Thursday, July 20, 2006

Just as a by the by, Skip Beat is just as nifty as I was promised by Big Dave. For all those who've been grousing about the anti-feminist tendencies of shoujo heroines, I offer you Skip Beat's Kyoko.

Kyoko starts out as a sweet-tempered milquetoast worker-bee doormat for her would-be pop-star drone of a boyfriend, Sho. He essentially ran away from home & his parents' attempts to get him to marry some dull girl & take over the family inn. His purpose in doing this was to become a "celebrity" (damnit, I can give you odds that this term was almost certainly "idol" before the translator got a hold of it). As he left his hick town, he idly managed to talk childhood friend Kyoko into running away to Tokyo with him, inspiring her to drop out of school and work multiple jobs in support of his pretty, indolent, rather insolent self. She's his biggest supporter, and aside from a certain manic intensity, is your basic self-sacrificing shoujo heroine.

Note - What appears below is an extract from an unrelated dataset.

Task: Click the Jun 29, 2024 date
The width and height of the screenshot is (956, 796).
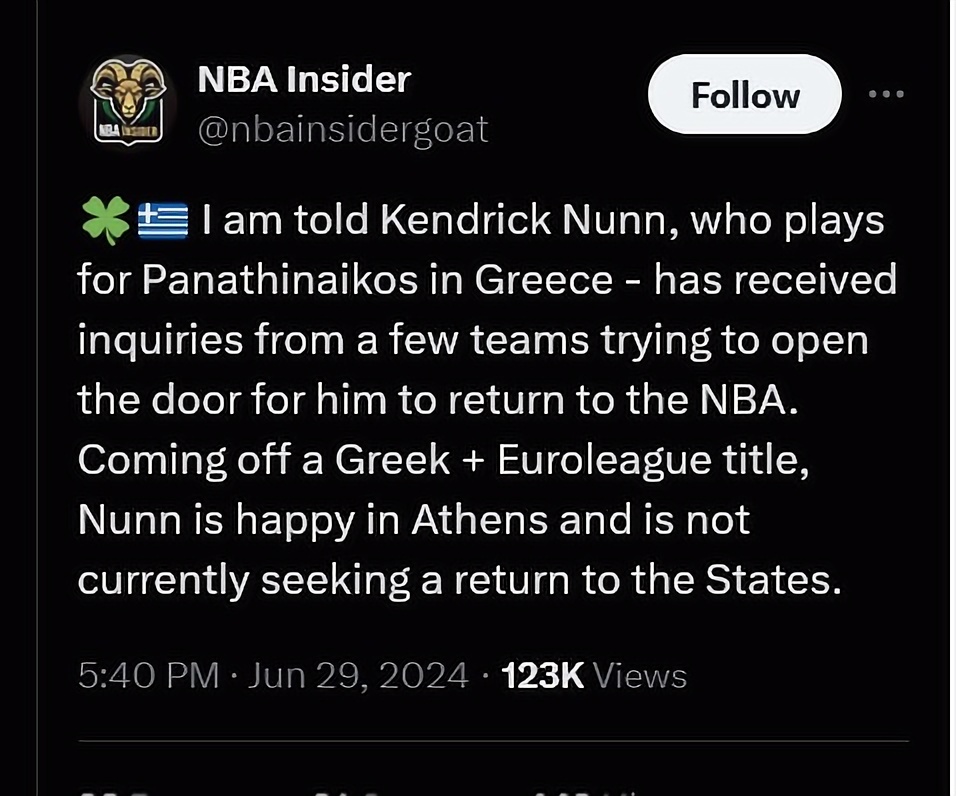Action: (358, 676)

That is, until she overhears him bragging to his manager how he basically considers her a "servant", is kind of contemptuous about how little effort it took to talk her into leaving with him, and drops the news in passing that he's getting the education she's denied herself & that *she* was the "dull girl" his parents were trying to get him to marry. At this point our heroine kind of suffers a full-on psychotic break, and transforms into a *much* more interesting character, one organized around rage, vengeance, and irritability. All while striving to become an idol/celebrity herself, mostly just to spite her ex.

It's a ball, and I can only hope the mangaka doesn't let her revert *too* much to her original self-denying sweetness, although there is some suggestion that this will be the essential thematic conflict. That is, our heroine is a bitter, enraged, alarming personage attempting to make it in a career which rewards sweetness, inoffensiveness, and lovability. The people at the talent agency find themselves stampeded a little bit by the sheer intensity of her new-lit bonfire of a personality, but at the same time quite professionally certain that she'll never make it, because she refuses to be "loved". It's a promising train-wreck, if the author can pull it off.

OK, I admit it, I mostly posted this just to get that new Greg Mankiw blog link up on the blogroll. But Skip Beat is pretty keen.